(Material provided)
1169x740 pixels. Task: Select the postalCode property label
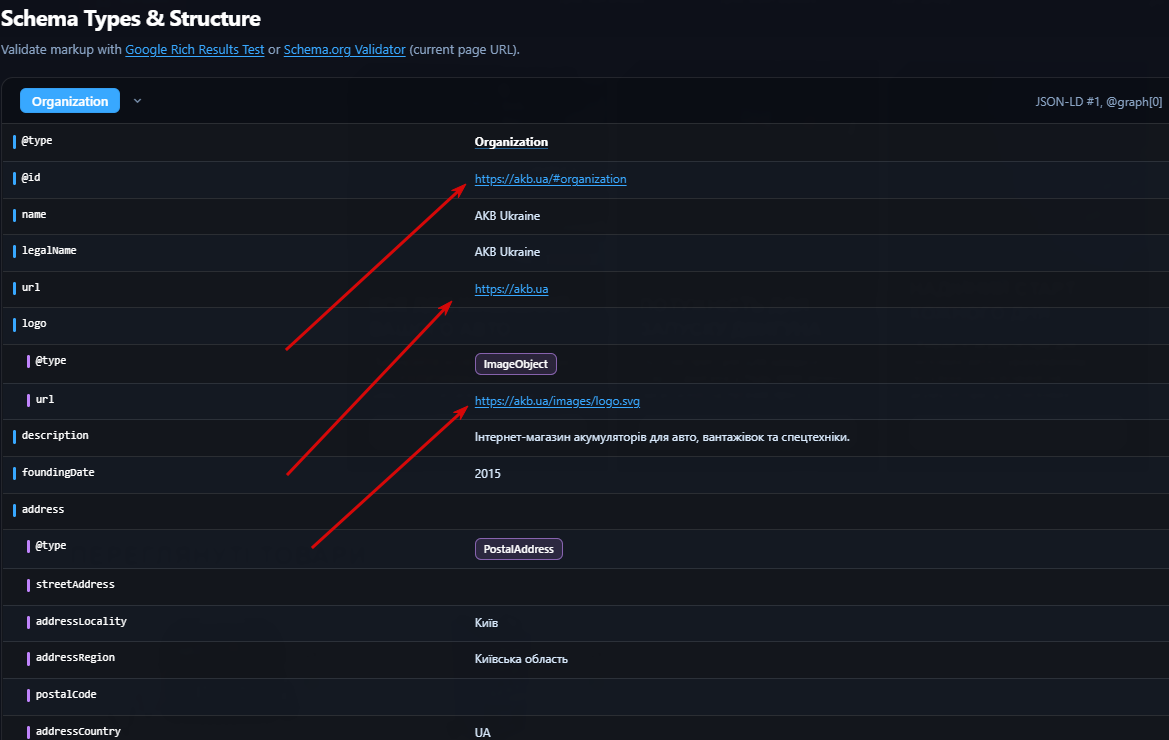point(66,695)

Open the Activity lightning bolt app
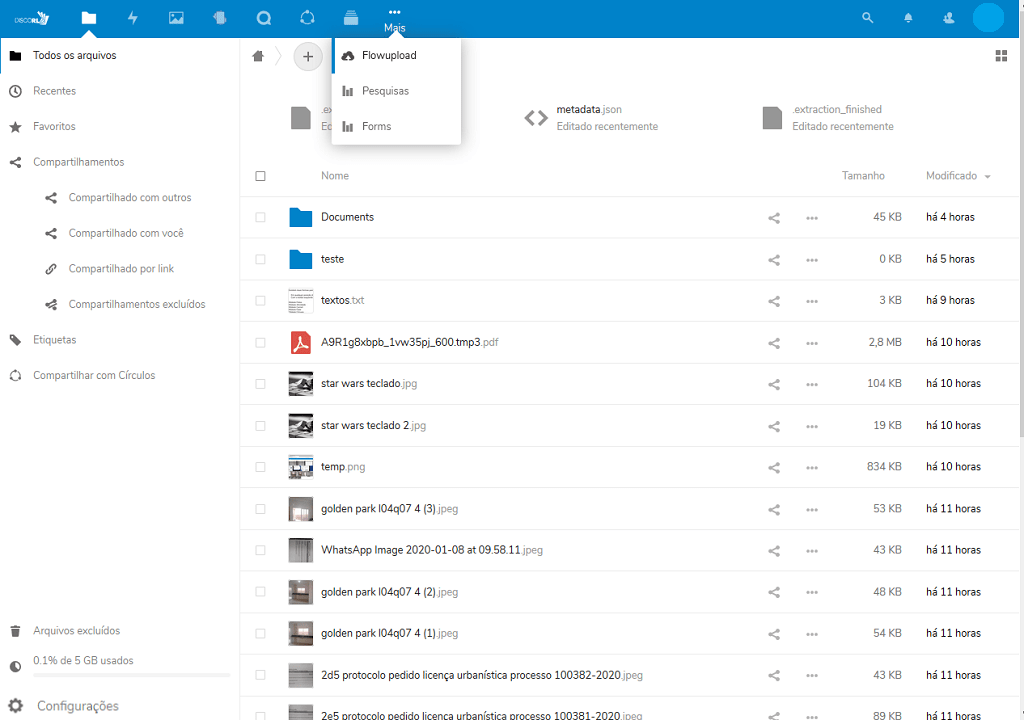(x=133, y=18)
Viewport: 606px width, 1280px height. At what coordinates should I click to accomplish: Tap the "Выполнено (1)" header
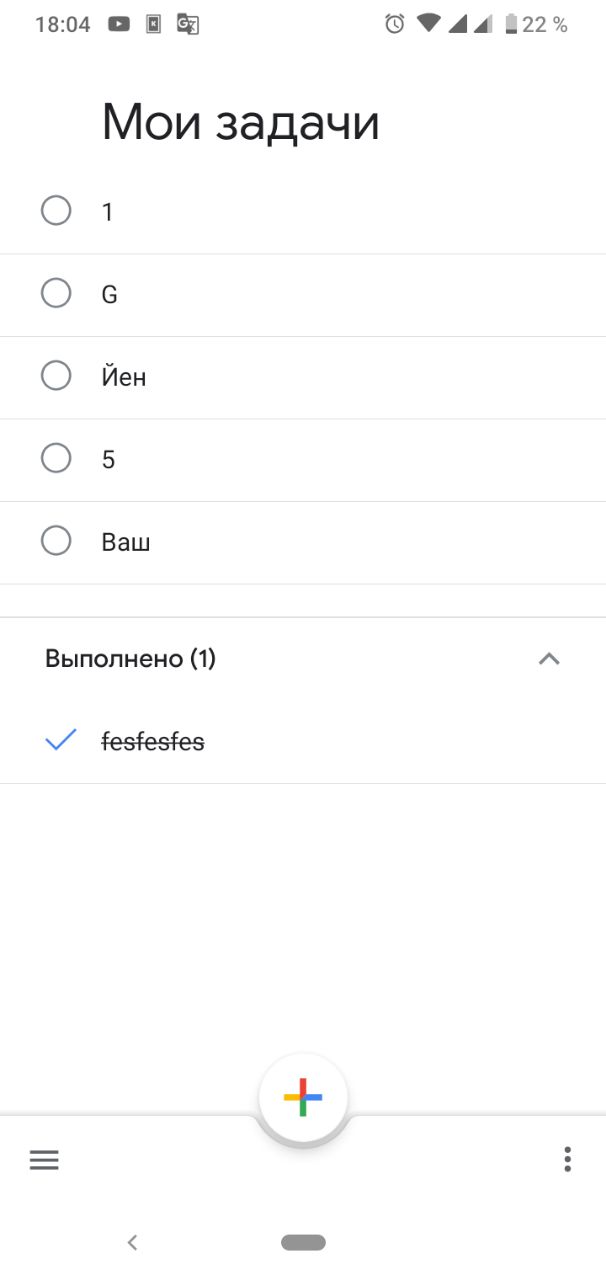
(End Material provided)
* **About this exercise**: Your answer must be an exact transcription of the records above, minus the pictures.

* **Expected answer**:
1169x740 pixels. Task: Select the postalCode property label
point(66,695)

Open the Activity lightning bolt app
(x=133, y=18)
Viewport: 606px width, 1280px height. At what coordinates should I click to accomplish: Tap the "Выполнено (1)" header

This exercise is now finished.